Все-таки в одну детскую игру они сыграли. В музыкальную карусель. К тому моменту все развеселились, расшумелись. Даже Стэн. Когда Красуля пробегала мимо, он схватил ее, усадил к себе на колени и ни за что не хотел отпускать. А потом, когда все ушли, не разрешал ей убирать со стола. Хотел с ней сразу в постель.

– Ты же знаешь, как это у мужиков водится, – сказала Красуля. – Слушай, а у тебя, вообще, мальчик есть?

Я сказала, нет. Один мужчина – последний из нанятых отцом шоферов – постоянно являлся к нам домой с какими-то никому не нужными известиями, и мой отец сказал:

– Он просто ищет случая поболтать с Крисси.

Но я была с ним холодна, и он так и не набрался храбрости куда-нибудь меня пригласить.

– И ты, значит, действительно ничего про это дело еще не знаешь? – удивилась Красуля.

Я говорю:

– Знаю, конечно.

– Хммм-хммм, – сказала она.

За время вечеринки гости съели почти все, за исключением пирога. Он у них как-то не пошел, но Красуля не обиделась. Он был очень сытным, а они, не успев до него добраться, уже наелись сосисок в тесте и всего прочего. Кроме того, пирог толком не созрел: в книге было сказано, что его надо определенное время выдерживать, так что она была только рада, что от него что-то останется. Собиралась, прежде чем Стэн ее утащит, завернуть пирог в пропитанную вином тряпицу и положить на холод. И то ли она выполнила намеченное, то ли только собиралась, но утром видит – на столе пирога нет, и она решила, что сделала как положено. Подумала: как хорошо, пирог убрали.

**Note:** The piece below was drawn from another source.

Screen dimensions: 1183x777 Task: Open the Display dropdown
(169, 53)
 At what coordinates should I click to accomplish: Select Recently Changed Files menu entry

Спустя день или два Стэн говорит:

– Давай съедим по куску того пирога.

Она сказала, да ну, пусть еще дозревает, но он настаивал. Она полезла в буфет, потом в холодильник, но пирога нигде не было. Искала и там, и сям, и везде – не может найти. Стала тщательно вспоминать, возвратилась мысленно к тому времени, когда он был на столе. В голове возникла картинка, как она берет чистую тряпку, мочит ее в вине и аккуратно пеленает остатки пирога. Потом, поверх тряпки, оборачивает все промасленной бумагой. Но когда это было? Да и было ли? Может, ей это только приснилось? Ну ладно, закончила заворачивать… И куда положила? Попыталась представить себя в тот момент, когда убирала пирог, но в голове было пусто.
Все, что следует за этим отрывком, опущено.